In order to locate popular Italian names, I researched online databases. I found a dataset on Kaggle which outlined these most popular names. This dataset can be found through the link here:
I started by loading all necessary libraries for this project. First, the tidyverse is loaded in in order to utilize the pipe function for our code. Next, the Babynames package is also loaded in in order to utilize the babynames data package. Next, the ggplot2 package is loaded in in order to effectively visualize the plots used for this project.
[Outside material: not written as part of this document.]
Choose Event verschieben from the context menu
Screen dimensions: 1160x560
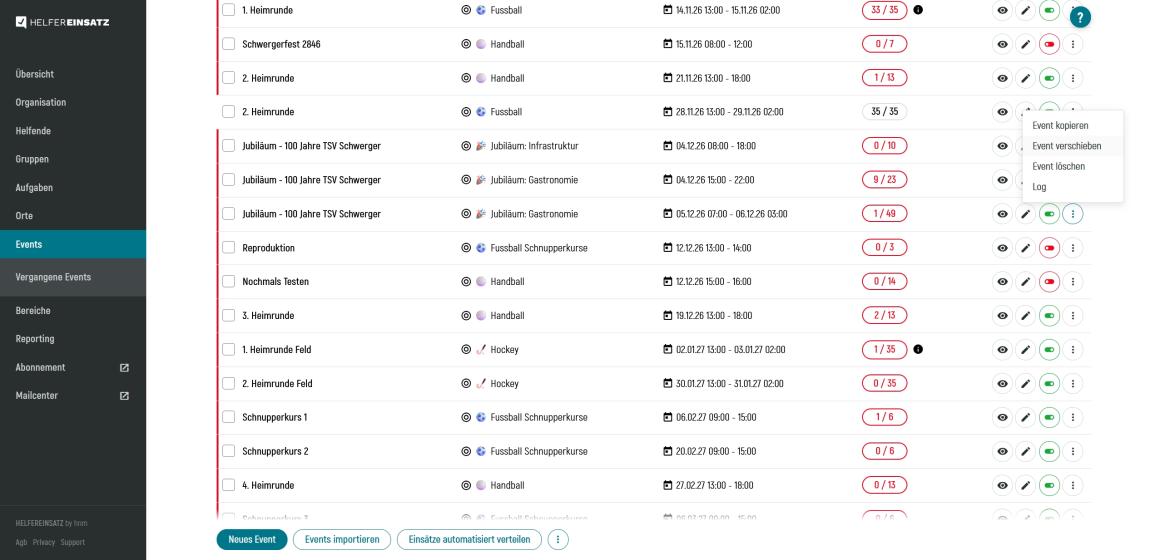pos(1066,146)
Finally, the library readr was utilized to load in the new dataset for Italian names.
library(tidyverse)
── Attaching core tidyverse packages ──────────────────────── tidyverse 2.0.0 ──
✔ dplyr 1.1.0 ✔ readr 2.1.4
✔ forcats 1.0.0 ✔ stringr 1.5.0
✔ ggplot2 3.4.1 ✔ tibble 3.1.8
✔ lubridate 1.9.2 ✔ tidyr 1.3.0
✔ purrr 1.0.1
── Conflicts ────────────────────────────────────────── tidyverse_conflicts() ──
✖ dplyr::filter() masks stats::filter()
✖ dplyr::lag() masks stats::lag()
ℹ Use the ]8;;http://conflicted.r-lib.org/conflicted package]8;; to force all conflicts to become errors
Rows: 5967 Columns: 5
── Column specification ────────────────────────────────────────────────────────
Delimiter: ","
chr (2): Name, Country
dbl (2): Count, Year
lgl (1): Gender
ℹ Use `spec()` to retrieve the full column specification for this data.
ℹ Specify the column types or set `show_col_types = FALSE` to quiet this message.
Step 2: Arranging
The next step was to arrange the new Italian names dataset by descreasing order in order to show the most popular names throughout the years. However, the names needed to be grouped by the variable “Name” in order to exclude duplicated names, including only unique ones. The group_by() function was utilized to do this, and the summarize function was utilized to sum the total Counts by each name.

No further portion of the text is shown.